• Instructions for the task:
In your copy, leave out the pictures and repeat every record exactly.

### Available data ###

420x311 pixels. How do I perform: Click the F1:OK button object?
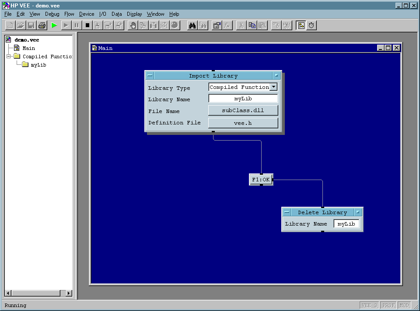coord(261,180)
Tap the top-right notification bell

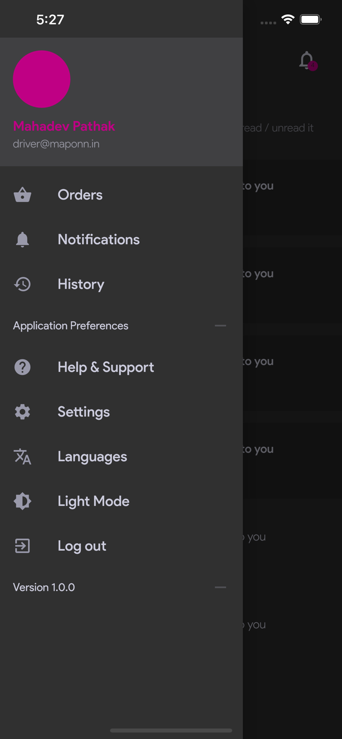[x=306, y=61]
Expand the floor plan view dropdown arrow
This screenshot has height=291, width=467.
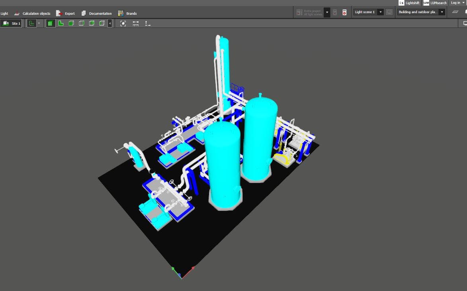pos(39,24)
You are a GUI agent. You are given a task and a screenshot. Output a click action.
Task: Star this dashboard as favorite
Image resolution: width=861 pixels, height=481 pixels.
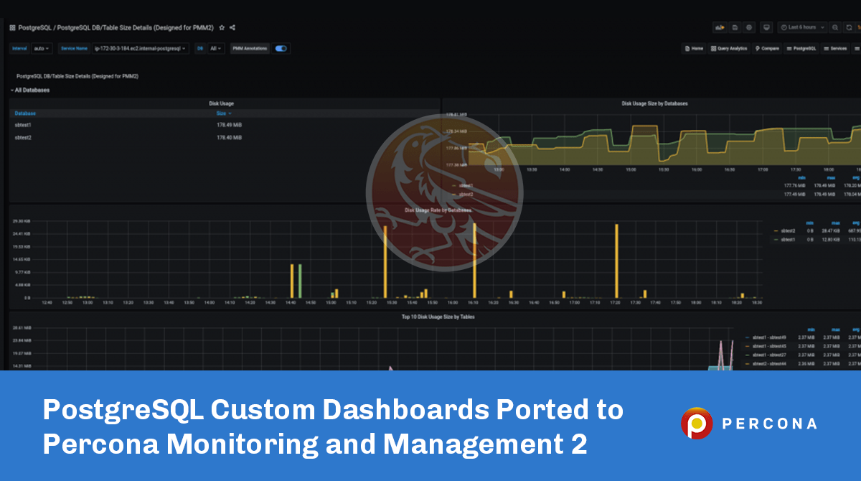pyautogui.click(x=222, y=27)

###

• Answer to the exercise:
420x311 pixels. How do I perform: Click the F1:OK button object?
coord(261,180)
Tap the top-right notification bell

[x=306, y=61]
Expand the floor plan view dropdown arrow
This screenshot has height=291, width=467.
pos(39,24)
You are a GUI agent. You are given a task and a screenshot. Output a click action.
Task: Star this dashboard as favorite
Image resolution: width=861 pixels, height=481 pixels.
pyautogui.click(x=222, y=27)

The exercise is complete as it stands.